But imagine being the guy who sees the sale on the horizon, your contract’s about to run out, you’ve got another potential job offer and you’re like, yeah, it’s 100% time to jump ship. And then just DAYS after you leave it all behind you hear that everyone got almost half a million dollars??
I’d be pissed.

Or what about the contract workers, the people just on the fringes of qualifying for whatever conditions you need to get this bonus? Tough brakes, man.
OK, but don’t get annoyed on behalf of these hypothetical people you’ve never met, just yet, because there’s one massive string attached to this deal that’s so big it’s more like a noose.
To get this massive payout, you have to stay on at the company for another five years.
FIVE YEARS?! That’s a death sentence! In five years I could be the CEO. I’m not going to be but I could. I’m just saying it’s a long time is all. Is it really worth the money?

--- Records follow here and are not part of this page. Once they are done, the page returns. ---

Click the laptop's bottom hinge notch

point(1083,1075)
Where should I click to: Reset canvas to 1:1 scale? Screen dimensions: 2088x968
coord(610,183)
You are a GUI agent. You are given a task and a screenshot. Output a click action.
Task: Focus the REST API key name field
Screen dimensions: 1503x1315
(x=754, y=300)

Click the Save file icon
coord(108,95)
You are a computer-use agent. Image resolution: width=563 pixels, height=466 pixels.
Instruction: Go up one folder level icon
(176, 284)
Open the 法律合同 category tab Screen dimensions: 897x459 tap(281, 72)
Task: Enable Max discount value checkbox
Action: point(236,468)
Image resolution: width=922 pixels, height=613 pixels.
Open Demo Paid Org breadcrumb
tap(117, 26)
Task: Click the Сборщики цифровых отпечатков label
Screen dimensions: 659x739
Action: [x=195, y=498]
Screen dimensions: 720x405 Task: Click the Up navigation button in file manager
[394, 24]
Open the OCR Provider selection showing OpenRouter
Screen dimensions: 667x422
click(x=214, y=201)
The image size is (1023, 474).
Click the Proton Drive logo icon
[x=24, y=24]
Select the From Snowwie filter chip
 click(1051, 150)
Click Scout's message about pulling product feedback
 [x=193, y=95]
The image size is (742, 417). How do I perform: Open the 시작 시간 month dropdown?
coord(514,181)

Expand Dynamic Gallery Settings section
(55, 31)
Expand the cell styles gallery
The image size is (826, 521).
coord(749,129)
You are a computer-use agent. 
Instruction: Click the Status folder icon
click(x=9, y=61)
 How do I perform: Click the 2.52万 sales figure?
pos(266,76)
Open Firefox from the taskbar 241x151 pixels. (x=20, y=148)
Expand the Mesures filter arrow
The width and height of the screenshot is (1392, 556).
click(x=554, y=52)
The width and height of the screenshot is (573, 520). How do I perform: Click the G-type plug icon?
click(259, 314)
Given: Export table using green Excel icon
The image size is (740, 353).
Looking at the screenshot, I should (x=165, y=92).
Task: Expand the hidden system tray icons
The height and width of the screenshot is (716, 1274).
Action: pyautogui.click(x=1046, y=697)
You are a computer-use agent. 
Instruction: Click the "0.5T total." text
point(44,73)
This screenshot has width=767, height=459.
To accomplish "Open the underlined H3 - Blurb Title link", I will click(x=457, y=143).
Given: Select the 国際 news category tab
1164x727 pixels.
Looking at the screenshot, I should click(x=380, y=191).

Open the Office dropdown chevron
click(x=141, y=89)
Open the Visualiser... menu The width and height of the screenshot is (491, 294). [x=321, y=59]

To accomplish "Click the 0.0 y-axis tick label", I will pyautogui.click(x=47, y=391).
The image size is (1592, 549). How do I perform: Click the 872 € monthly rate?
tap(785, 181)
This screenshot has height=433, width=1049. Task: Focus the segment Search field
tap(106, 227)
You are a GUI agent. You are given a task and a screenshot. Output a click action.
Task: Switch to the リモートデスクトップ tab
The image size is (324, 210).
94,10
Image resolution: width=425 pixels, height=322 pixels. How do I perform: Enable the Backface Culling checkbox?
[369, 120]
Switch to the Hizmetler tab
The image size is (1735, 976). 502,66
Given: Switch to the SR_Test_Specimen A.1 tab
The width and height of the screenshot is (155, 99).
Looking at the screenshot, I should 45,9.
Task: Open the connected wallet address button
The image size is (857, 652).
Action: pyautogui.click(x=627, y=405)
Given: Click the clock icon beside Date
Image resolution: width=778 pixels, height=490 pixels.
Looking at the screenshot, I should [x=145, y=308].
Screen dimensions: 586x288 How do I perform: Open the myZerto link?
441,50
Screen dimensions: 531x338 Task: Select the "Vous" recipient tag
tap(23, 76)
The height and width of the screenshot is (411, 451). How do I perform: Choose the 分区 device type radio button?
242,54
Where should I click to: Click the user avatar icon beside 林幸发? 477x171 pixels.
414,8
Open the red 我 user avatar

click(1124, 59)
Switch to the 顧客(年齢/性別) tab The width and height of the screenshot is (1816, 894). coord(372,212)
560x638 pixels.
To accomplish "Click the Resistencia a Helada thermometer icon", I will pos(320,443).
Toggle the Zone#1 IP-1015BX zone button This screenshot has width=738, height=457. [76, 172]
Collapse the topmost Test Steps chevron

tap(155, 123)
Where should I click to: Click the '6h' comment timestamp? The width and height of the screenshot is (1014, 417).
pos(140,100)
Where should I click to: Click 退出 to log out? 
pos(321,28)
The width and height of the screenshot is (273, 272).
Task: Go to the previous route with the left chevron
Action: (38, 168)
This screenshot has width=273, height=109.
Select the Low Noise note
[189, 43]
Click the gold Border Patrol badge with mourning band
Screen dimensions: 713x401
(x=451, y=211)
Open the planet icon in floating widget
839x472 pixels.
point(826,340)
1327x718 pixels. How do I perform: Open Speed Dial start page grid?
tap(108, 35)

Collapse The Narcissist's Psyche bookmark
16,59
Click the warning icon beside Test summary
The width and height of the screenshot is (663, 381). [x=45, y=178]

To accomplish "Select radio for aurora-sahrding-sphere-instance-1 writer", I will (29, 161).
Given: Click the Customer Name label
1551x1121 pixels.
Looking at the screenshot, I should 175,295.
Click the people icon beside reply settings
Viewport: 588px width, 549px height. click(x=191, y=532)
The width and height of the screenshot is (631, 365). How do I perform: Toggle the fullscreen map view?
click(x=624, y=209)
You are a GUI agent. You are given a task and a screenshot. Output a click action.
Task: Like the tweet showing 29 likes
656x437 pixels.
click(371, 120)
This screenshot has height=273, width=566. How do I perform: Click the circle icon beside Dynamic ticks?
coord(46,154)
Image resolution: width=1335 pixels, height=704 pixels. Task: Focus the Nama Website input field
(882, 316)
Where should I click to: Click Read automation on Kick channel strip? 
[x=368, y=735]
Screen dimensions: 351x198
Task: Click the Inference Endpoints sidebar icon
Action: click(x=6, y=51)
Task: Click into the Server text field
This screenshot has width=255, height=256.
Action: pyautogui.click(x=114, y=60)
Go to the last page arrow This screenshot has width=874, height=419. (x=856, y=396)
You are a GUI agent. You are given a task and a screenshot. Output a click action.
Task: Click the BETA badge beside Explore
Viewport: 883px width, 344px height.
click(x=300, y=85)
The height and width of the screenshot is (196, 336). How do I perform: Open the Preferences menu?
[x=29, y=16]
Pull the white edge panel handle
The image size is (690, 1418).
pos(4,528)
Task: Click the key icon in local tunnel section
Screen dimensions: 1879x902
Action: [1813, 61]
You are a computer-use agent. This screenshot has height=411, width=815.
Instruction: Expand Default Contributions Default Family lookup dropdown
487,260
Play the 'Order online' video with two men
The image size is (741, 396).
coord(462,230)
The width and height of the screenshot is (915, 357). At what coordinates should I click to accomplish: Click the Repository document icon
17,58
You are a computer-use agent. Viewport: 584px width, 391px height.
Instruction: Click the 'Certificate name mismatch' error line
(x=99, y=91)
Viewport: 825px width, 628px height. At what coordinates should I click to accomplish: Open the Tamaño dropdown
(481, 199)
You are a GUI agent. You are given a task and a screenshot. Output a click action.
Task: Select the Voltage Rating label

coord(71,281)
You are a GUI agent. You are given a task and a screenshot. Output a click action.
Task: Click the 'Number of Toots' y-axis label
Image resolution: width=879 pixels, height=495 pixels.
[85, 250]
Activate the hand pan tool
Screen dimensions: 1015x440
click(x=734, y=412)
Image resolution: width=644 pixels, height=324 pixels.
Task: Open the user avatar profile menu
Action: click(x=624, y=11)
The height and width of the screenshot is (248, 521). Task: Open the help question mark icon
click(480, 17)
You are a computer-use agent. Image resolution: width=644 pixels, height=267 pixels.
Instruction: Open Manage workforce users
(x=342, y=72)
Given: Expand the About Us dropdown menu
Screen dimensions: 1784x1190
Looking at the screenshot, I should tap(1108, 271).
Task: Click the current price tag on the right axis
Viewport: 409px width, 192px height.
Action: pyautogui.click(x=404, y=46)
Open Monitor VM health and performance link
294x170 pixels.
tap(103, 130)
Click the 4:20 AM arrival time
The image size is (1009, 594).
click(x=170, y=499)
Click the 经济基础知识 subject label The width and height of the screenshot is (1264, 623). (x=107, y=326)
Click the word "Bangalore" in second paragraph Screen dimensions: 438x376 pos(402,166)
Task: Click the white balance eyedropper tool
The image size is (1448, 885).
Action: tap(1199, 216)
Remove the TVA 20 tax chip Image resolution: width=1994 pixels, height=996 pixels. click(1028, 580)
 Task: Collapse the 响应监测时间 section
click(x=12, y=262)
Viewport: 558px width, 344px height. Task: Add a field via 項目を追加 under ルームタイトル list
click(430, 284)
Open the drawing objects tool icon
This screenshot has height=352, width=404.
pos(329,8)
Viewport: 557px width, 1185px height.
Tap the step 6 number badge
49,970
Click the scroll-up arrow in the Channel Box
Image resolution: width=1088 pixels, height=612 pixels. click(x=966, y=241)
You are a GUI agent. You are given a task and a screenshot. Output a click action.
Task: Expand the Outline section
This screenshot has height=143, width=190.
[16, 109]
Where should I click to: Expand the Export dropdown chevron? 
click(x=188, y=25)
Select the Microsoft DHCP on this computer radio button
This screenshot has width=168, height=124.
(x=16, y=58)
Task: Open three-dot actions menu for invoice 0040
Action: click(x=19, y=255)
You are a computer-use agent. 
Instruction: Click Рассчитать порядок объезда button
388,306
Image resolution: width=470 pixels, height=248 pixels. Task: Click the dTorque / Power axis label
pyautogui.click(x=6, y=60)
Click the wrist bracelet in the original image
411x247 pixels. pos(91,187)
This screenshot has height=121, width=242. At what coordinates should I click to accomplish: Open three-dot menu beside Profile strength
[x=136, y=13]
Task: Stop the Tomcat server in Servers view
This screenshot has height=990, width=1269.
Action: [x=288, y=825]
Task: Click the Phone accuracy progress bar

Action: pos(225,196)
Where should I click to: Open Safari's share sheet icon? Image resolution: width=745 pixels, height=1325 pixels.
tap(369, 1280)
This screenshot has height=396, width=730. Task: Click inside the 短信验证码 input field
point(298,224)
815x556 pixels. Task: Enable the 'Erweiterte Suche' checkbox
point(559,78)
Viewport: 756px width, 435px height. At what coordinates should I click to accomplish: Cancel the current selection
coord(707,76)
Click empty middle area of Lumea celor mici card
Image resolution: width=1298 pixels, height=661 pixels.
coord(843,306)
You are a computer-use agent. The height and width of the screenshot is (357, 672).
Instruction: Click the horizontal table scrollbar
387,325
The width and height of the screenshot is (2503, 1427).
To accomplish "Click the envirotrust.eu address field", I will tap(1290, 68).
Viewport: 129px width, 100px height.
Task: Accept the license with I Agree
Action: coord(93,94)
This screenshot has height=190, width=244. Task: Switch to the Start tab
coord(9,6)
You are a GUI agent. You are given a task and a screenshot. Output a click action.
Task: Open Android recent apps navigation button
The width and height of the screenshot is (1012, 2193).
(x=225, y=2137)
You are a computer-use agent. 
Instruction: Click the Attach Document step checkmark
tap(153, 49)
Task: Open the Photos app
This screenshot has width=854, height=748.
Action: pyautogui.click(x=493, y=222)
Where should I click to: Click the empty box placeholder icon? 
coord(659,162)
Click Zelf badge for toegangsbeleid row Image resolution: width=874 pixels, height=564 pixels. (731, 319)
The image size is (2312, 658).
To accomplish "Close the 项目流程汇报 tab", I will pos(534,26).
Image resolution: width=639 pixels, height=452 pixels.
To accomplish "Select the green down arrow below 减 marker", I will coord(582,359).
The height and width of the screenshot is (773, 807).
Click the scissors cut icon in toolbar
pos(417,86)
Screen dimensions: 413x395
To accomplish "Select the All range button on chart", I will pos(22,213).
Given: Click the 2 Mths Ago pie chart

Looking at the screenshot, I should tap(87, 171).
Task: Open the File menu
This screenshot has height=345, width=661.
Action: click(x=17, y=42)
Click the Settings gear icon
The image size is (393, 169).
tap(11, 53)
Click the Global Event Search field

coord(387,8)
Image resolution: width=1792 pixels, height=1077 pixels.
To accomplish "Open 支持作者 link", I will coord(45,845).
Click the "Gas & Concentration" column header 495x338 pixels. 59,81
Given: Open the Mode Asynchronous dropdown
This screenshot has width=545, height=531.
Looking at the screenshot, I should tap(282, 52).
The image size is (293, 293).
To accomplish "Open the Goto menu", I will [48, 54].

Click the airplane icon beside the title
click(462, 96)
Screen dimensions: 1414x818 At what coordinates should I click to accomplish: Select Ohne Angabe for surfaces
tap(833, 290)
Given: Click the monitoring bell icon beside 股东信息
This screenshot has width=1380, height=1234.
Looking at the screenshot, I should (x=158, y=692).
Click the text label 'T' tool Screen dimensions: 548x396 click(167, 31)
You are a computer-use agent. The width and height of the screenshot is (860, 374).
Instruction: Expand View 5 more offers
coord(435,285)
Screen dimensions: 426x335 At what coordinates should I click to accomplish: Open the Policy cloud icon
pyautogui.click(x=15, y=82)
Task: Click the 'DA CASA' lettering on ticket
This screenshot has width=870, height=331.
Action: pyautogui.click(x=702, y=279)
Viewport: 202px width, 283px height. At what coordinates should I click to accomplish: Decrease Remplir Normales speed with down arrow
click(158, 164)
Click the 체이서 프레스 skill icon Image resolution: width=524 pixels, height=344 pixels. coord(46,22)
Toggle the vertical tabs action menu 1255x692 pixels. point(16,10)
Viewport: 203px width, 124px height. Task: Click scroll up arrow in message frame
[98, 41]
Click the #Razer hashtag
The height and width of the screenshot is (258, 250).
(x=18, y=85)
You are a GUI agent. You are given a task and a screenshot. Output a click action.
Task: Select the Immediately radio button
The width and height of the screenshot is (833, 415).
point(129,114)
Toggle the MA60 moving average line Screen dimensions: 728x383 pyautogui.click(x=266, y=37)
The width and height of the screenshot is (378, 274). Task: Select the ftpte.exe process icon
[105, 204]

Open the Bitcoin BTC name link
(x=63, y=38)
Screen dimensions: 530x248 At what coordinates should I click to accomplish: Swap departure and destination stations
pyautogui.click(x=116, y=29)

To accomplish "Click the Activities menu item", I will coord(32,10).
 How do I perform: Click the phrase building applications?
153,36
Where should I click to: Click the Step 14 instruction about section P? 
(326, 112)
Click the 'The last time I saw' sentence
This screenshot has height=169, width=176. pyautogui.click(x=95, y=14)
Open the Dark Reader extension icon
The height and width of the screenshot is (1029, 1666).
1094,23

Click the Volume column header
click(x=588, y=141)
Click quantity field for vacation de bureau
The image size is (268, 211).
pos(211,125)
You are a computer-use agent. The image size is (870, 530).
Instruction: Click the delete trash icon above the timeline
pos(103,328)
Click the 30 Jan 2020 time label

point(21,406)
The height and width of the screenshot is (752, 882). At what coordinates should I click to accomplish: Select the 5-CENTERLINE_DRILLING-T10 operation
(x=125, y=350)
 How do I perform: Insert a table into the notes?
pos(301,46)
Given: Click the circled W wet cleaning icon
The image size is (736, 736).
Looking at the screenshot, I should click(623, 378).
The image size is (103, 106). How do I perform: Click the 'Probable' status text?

The reasoning is of course so people don’t immediately quit and retire to a carrot farm, but as Fortune puts it, this has to be “one of the largest—and stickiest—retention packages in recent memory.”
You know what, the Fortune coverage of this is better than anything I could plagiarise, go read that instead, I’m just going to copy and paste the next bit:
“When envelopes detailing the surprise payouts landed, reactions on the factory floor ranged from disbelief to tears, with some workers initially assuming it was a prank or a camera trick. Longtime employee Lesia Key, who started at Fibrebond in 1995 at $5.35 an hour, told the Journal that she used her bonus to pay off her mortgage and open a clothing boutique after years of living paycheck to paycheck. Others cleared credit-card balances, paid college tuition, or boosted retirement savings, even as many were startled to see taxes claim close to a third of their checks and to realize that quitting early would mean walking away from hundreds of thousands of dollars.”
“However, the five-year requirement did spark some friction. A few employees “grumbled” that the annual payout structure made it difficult to quit if they wished, and others were surprised by the heavy tax burden that claimed nearly a third of their checks. Walker carved out a crucial exception to the five-year rule: Employees over 65 were exempt.”
A rare CEO W. We’ll take it. Be more like Graham Walker guys.